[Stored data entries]
[Start of Attachment]

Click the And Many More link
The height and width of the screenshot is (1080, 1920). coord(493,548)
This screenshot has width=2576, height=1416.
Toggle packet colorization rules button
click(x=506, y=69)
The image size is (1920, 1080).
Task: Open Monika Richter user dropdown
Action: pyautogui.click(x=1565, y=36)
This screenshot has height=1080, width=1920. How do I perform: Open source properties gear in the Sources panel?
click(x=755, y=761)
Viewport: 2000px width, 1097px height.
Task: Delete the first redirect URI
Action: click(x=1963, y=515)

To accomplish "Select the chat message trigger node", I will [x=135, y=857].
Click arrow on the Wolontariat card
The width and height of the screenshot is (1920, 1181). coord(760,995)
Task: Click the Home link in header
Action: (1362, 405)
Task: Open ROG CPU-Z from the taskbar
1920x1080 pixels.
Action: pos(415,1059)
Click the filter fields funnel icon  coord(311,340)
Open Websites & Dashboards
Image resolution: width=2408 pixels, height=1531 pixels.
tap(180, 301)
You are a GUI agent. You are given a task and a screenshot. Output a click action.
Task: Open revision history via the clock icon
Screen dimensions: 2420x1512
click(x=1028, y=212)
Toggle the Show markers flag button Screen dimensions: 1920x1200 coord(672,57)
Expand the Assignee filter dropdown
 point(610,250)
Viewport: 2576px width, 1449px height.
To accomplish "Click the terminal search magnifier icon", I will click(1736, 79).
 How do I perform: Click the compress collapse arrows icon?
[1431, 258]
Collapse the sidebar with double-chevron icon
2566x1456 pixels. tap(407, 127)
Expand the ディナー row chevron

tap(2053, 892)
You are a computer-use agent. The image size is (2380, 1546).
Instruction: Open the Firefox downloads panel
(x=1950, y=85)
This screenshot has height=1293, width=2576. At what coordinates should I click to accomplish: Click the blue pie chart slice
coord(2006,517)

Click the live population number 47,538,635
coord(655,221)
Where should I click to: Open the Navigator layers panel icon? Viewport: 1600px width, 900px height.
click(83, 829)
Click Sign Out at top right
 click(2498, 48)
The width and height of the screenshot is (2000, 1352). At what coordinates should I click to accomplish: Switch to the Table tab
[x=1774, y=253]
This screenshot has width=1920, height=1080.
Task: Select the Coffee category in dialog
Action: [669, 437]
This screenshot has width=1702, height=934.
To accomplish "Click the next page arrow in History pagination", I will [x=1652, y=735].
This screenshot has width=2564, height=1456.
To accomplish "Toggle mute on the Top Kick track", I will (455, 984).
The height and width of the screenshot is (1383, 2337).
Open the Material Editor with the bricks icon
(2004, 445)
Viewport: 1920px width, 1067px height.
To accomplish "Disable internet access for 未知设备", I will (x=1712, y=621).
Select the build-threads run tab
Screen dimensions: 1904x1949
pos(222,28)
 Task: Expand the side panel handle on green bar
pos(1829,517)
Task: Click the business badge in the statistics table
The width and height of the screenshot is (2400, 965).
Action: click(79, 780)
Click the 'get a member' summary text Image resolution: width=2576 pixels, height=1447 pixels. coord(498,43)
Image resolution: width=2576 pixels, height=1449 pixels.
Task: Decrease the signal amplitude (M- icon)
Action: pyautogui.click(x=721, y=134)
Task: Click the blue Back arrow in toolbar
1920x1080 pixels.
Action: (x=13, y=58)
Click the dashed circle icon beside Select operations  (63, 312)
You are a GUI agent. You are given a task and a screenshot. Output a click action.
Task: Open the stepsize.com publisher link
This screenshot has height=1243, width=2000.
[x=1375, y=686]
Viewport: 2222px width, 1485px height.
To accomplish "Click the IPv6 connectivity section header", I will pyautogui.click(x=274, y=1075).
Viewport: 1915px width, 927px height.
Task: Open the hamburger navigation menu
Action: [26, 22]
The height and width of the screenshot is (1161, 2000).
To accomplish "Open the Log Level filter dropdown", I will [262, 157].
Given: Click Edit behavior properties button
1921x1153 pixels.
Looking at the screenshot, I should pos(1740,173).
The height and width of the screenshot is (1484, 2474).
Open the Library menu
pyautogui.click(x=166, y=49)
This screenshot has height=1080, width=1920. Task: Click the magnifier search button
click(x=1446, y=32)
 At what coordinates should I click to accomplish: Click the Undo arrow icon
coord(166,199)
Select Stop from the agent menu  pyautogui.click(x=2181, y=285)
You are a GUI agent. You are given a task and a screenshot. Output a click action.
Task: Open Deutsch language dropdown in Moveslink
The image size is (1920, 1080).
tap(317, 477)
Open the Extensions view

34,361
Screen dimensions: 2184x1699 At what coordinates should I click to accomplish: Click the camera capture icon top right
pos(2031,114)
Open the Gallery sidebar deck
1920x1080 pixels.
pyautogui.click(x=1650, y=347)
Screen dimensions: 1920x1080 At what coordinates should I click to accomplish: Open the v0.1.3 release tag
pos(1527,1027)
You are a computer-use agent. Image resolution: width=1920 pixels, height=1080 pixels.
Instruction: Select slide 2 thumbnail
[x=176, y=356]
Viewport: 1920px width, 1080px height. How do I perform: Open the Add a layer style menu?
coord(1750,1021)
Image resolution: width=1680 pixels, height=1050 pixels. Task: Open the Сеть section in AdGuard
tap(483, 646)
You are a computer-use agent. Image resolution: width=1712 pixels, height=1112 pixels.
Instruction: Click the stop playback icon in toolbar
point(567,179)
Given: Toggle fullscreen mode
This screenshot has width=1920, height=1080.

[End of Attachment]

Take the line above containing "The width and height of the screenshot is (2000, 1352).", the line containing "This screenshot has width=1702, height=934.", and all lines in between, and copy them exactly without anything else.

The width and height of the screenshot is (2000, 1352). At what coordinates should I click to accomplish: Switch to the Table tab
[x=1774, y=253]
This screenshot has width=1920, height=1080.
Task: Select the Coffee category in dialog
Action: [669, 437]
This screenshot has width=1702, height=934.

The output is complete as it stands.